>> Begin Document text

Re: jsonb, unicode escapes and escaped backslashes

From: Peter Geoghegan <pg(at)heroku(dot)com>
To: Tom Lane <tgl(at)sss(dot)pgh(dot)pa(dot)us>
Cc: Andrew Dunstan <andrew(at)dunslane(dot)net>, Noah Misch <noah(at)leadboat(dot)com>, PostgreSQL-development <pgsql-hackers(at)postgresql(dot)org>
Subject: Re: jsonb, unicode escapes and escaped backslashes
Date: 2015-01-30 06:53:01
Message-ID: CAM3SWZQSXAML_3UbA8_sCeGTUD+ZyfL0ubSgtqySi+bk+KcRCQ@mail.gmail.com
Views: Raw Message | Whole Thread | Download mbox | Resend email
Thread:
Lists: pgsql-hackers

On Thu, Jan 29, 2015 at 10:20 PM, Tom Lane <tgl(at)sss(dot)pgh(dot)pa(dot)us> wrote:
> I made the \u0000 error be errcode(ERRCODE_INVALID_TEXT_REPRESENTATION)
> and errmsg("invalid input syntax for type json"), by analogy to what's
> thrown for non-ASCII Unicode escapes in non-UTF8 encoding. I'm not
> terribly happy with that, though. ISTM that for both cases, this is
> not "invalid syntax" at all, but an implementation restriction that
> forces us to reject perfectly valid syntax. So I think we ought to
> use a different ERRCODE and text message, though I'm not entirely
> sure what it should be instead. ERRCODE_FEATURE_NOT_SUPPORTED is
> one possibility.

I personally prefer what you have here.

>> End Document text
>> Begin Source data

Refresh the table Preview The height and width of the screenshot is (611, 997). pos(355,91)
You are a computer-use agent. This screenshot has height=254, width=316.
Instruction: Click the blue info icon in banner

>> End Source data

Required task
In the message on jsonb and Unicode escapes, which error code did Tom Lane assign to the \u0000 error? The lines have no connection to the message on jsonb and Unicode escapes.

Task result
ERRCODE_INVALID_TEXT_REPRESENTATION